Keeping singletons after using DADA2.

termofilos · July 13, 2020, 8:38am

Hi,

Is there a way to keep singletons while running DADA2 through QIIME2? I noticed that more recent version of DADA2 allow for a "DETECT_SINGLETONS=TRUE" setting that then allowed for the detection of singleton sequences. Is there anyway to enable singleton pass through in QIIME2?

Thanks!

Mehrbod_Estaki · July 16, 2020, 8:10pm

Hi @termofilos,
The detect singletons parameter is not available in q2-dada2, however with the 2020.6 release of DADA2 you can set --p-pooling-method to pseudo and this will be more robust to detecting rare ASVs, the tradeoff being longer run time. But still not singletons...though you may end up with some as a result of merging at a later step.
With Deblur on the other hand you can tell it to include singletons.
That being said though, there's a reason why both of these methods by default avoid singletons. Singletons are tricky business with error-prone sequencing data because it is very hard to determine if they are real or not, with the reality probably being more aligned with them not being real. So the conservative approach of excluding singletons is a good practice in my opinion.

termofilos · July 16, 2020, 8:28pm

Hi @Mehrbod_Estaki ,

Thanks for the prompt response and suggestions! Does this mean that singleton inclusion is possible through Deblur on QIIME2?

The sequences being processed through this method are synthetic long reads using UMIs, so quality wise, we're looking almost error free sequencing. It's been suggested to us to keep the singletons given this benefit, but noticed it to be a bit harder to attain those results through QIIME2. We've most definitely kept the usual DADA2 process as is for the analyzing our amplicon as we also see keeping singletons an issue with that type of data.

EDIT: I'd also like to add that since we're using these synthetic long read type sequences, we don't ever merge sequences per say. It sounds like any output of rarer ASVs may be omitted if it happens at the merging step?
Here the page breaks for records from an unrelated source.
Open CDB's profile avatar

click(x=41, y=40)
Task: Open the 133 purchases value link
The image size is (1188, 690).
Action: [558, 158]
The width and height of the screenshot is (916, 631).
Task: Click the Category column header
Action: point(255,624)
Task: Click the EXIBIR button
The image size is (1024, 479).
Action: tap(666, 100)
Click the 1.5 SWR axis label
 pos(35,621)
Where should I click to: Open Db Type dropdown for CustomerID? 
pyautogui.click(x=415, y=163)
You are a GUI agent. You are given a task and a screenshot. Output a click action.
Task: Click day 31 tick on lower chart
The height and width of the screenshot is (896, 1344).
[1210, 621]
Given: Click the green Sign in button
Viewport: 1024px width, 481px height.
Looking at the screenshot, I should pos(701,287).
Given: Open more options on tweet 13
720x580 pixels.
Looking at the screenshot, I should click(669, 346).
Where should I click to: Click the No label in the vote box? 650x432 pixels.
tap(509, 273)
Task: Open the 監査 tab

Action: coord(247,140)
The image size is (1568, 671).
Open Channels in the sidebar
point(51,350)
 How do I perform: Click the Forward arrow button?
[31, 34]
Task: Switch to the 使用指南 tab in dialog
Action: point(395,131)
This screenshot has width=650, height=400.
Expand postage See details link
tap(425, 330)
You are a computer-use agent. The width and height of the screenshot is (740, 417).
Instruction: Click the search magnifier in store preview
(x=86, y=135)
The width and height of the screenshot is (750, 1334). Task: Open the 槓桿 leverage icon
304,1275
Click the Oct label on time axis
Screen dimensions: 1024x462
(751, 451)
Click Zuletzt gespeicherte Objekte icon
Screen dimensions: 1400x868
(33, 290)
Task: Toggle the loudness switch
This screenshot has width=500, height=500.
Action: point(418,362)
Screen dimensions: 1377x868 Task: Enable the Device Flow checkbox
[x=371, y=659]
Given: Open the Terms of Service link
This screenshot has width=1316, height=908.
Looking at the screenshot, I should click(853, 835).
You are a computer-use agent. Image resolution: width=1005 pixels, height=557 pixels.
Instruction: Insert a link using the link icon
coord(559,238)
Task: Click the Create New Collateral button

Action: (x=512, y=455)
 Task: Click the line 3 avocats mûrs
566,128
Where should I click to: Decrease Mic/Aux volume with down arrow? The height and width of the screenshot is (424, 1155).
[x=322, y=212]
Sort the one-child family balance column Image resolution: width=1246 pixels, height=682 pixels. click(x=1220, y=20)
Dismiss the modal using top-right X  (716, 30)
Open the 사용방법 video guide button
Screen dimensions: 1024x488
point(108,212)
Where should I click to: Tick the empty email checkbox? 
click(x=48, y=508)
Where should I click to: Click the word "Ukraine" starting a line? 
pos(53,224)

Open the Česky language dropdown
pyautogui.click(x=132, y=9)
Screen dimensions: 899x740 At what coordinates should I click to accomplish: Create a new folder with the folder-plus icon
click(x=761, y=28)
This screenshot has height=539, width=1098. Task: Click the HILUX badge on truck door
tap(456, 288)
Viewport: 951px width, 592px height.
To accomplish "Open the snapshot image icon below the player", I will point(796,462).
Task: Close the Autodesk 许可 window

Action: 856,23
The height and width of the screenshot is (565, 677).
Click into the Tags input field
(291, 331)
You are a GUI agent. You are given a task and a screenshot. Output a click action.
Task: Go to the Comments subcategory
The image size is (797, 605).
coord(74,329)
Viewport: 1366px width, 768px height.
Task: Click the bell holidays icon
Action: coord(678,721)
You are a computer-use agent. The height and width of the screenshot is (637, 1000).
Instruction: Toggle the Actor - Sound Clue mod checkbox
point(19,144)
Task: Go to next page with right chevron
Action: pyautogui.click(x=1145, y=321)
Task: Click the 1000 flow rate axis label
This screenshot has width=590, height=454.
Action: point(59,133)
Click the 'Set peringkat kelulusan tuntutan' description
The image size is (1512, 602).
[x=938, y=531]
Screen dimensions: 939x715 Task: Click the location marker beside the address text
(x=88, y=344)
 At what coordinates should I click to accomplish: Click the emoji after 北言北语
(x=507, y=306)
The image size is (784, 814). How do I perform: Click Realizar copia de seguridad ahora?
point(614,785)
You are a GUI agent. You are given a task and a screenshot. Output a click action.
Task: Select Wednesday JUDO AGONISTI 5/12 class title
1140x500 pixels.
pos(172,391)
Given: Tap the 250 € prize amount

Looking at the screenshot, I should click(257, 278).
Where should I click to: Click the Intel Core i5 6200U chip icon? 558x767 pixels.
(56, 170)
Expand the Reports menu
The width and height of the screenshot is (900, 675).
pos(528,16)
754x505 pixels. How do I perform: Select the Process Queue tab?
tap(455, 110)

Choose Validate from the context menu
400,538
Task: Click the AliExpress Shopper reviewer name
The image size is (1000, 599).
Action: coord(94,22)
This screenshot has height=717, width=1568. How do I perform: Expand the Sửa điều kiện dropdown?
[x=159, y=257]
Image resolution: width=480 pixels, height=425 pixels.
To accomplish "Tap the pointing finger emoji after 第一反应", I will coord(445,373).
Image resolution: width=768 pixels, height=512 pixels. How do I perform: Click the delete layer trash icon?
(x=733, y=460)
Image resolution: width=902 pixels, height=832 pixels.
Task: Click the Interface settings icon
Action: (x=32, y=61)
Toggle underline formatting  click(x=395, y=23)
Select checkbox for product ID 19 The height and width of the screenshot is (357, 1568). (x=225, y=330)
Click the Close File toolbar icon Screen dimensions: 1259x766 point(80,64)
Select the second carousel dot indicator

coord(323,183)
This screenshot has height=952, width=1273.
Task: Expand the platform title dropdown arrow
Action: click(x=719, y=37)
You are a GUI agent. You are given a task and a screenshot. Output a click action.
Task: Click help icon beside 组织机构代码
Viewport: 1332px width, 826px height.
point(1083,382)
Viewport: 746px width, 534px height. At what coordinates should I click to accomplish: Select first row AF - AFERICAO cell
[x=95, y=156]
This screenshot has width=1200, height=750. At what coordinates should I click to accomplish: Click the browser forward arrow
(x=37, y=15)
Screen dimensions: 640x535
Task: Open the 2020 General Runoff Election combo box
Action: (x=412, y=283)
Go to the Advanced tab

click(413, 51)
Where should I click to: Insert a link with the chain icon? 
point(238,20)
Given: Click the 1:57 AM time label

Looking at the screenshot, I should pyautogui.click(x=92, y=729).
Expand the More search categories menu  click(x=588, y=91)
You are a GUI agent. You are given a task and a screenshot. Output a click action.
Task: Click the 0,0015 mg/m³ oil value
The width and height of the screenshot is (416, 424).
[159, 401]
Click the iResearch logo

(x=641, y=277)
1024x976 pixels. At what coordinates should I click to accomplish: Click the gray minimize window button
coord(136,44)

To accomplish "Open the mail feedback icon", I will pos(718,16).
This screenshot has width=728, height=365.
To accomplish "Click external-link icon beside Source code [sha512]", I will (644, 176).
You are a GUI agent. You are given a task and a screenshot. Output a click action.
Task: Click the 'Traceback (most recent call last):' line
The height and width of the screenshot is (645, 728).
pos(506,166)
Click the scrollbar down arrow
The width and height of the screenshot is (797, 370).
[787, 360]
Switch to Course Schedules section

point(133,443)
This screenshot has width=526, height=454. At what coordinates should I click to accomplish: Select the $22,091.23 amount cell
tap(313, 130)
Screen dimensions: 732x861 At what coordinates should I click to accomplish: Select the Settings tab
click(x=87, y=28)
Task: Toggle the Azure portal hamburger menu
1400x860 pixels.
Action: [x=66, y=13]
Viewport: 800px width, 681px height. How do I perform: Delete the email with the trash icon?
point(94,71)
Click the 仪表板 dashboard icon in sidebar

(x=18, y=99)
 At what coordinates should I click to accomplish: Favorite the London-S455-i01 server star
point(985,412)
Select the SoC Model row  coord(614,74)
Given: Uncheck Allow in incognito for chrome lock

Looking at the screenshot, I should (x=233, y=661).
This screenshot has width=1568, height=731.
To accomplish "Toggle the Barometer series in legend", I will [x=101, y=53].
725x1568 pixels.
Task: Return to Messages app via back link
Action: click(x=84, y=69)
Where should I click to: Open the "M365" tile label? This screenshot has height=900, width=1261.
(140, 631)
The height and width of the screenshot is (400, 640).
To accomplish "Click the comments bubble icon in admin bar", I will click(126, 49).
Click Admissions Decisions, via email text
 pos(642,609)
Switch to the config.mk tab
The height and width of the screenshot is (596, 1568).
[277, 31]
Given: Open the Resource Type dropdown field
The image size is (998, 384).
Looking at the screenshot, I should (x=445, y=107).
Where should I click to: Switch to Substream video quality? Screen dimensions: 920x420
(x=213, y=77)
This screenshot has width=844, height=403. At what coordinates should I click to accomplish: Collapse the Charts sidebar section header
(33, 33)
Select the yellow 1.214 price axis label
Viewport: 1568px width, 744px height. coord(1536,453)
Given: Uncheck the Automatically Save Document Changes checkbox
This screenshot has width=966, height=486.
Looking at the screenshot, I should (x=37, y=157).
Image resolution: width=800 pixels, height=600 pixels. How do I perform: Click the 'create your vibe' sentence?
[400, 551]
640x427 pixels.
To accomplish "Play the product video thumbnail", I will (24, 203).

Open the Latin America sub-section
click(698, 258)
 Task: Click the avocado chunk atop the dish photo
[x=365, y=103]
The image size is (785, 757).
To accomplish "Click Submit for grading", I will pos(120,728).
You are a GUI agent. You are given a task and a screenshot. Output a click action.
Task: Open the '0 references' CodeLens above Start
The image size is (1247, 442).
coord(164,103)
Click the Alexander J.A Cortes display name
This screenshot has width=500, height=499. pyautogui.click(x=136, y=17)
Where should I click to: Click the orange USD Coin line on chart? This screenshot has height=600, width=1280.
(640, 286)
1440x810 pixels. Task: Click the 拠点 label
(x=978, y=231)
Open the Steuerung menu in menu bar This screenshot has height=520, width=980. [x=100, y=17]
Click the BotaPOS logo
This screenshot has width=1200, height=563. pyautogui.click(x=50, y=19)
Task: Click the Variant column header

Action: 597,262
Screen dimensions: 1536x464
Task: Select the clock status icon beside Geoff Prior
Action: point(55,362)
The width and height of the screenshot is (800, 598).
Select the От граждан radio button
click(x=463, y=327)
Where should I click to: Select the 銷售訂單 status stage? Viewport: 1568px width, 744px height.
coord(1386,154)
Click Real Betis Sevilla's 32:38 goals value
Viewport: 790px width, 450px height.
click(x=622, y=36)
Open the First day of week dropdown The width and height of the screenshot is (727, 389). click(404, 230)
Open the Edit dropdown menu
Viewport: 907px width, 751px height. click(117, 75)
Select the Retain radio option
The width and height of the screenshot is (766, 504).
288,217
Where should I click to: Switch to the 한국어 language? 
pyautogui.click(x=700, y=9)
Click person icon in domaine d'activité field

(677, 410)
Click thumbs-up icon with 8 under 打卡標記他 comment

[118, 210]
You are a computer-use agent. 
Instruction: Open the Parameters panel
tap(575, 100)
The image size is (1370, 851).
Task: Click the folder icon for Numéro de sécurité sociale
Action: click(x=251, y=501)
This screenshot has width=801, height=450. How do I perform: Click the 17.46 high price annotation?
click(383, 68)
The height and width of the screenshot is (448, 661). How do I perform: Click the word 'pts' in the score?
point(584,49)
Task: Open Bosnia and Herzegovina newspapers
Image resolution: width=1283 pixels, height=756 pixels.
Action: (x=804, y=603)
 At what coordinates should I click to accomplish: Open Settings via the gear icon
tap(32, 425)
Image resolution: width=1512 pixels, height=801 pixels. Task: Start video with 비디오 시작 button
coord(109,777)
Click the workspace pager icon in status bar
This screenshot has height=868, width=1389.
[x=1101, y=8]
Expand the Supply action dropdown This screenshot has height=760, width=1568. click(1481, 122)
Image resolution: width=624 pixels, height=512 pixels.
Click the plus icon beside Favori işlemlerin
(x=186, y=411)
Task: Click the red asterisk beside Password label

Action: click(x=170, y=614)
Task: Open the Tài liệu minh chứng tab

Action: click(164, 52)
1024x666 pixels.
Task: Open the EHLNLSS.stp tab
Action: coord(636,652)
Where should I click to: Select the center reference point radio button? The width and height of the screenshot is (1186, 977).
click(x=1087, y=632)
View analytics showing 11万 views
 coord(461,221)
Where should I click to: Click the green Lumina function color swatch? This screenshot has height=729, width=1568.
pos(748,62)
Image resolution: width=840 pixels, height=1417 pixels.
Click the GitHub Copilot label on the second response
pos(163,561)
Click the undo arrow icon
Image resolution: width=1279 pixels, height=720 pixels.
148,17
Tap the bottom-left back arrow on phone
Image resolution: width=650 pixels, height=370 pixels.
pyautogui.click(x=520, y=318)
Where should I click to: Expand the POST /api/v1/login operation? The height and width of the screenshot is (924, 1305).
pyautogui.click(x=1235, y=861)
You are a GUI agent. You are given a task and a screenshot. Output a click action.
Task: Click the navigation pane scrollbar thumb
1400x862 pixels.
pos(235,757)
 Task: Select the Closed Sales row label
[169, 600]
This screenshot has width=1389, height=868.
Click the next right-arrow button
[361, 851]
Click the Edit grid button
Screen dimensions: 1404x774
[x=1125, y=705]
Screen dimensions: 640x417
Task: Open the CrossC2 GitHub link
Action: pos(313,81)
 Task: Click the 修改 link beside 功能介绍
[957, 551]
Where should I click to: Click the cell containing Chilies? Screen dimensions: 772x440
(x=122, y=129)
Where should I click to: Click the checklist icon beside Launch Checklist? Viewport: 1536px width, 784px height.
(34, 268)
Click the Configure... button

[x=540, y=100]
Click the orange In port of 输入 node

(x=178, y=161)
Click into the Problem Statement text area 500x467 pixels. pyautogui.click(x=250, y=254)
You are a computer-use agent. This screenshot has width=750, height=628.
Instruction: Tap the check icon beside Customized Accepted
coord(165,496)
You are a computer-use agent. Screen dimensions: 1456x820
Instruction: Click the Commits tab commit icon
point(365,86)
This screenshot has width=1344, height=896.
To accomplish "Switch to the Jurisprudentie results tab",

Mehrbod_Estaki · July 16, 2020, 8:41pm

Hi @termofilos,

I'm not familiar with the UMI approach, so I'm not 100% sure if the error profile built into Deblur would work with that, but given that these are still Illumina runs it maybe ok, even though I'm assuming these are metatransciptomic data? How long are these reads? Also, Deblur does require a positive filter, the default is Greengenes (16S) but can be replaced manually by something else. So if you can find a suitable reference database for a positive filter, then it might work. If not, it might be easier for you to either use DADA2 standalone in R, or just use vsearch to do OTU picking if you think your sequences are basically error-free.

@wasade, any suggestions regarding use of Deblur here?

Then you shouldn't see any singletons if there's no merging. DADA2 gets rid of singletons by default as it initially denoises forward and reverse reads separately, however in some cases after it merges them, some singletons can re-appear.

wasade · July 16, 2020, 8:55pm

If run directly, the positive filter can be omitted with Deblur. Singleton inclusion is possible with the --p-min-size parameter IIRC.

Best,
Daniel

termofilos · July 17, 2020, 12:45am

Thanks @wasade and @Mehrbod_Estaki !
I'll look into these options and see what works best. Sounds like using DADA2 as a standalone may be best.

The reads are mostly around 1400 (full length 16S) and are non-metatrans data, just long marker gene sequences from genomic DNA.

One last question:
If I use DADA2 or even just OTU picking using vsearch, is there a way to filter out any reads shorter than say 1000bp? Most of my sequences are above 1000bp, but there are a handful that are significantly shorter and I'd probably like to take those out. Thanks again!

Mehrbod_Estaki · July 17, 2020, 4:59am

Hi @termofilos,
On second thought, since these are long-reads, I don't think Deblur would be a suitable choice here, at least as far as I'm aware it has not been validated/benchmarked with long reads. DADA2 also is currently not suited for UMI long reads according to this recent thread. But there is a paper cited there that might be worth looking into to see what they have done.

From the top of my head I don't think you can do min length with OTU clustering in QIIME 2 but I believe the standalone vsearch does allow this with the --fastq_minlen parameter.
Sorry I don't have any concrete solutions for you! Perhaps others can qiime in if they have more reasonable solutions.

termofilos · July 17, 2020, 5:10am

No worries @Mehrbod_Estaki ! A more recent paper used DADA2 with some modified parameters (some of which included the DETECT_SINGLETONS=TRUE change). I think sticking with DADA2 outside of QIIME2 may be best. Thank you so much for your help, greatly appreciated!

system · August 17, 2020, 11:10am

This topic was automatically closed 31 days after the last reply. New replies are no longer allowed.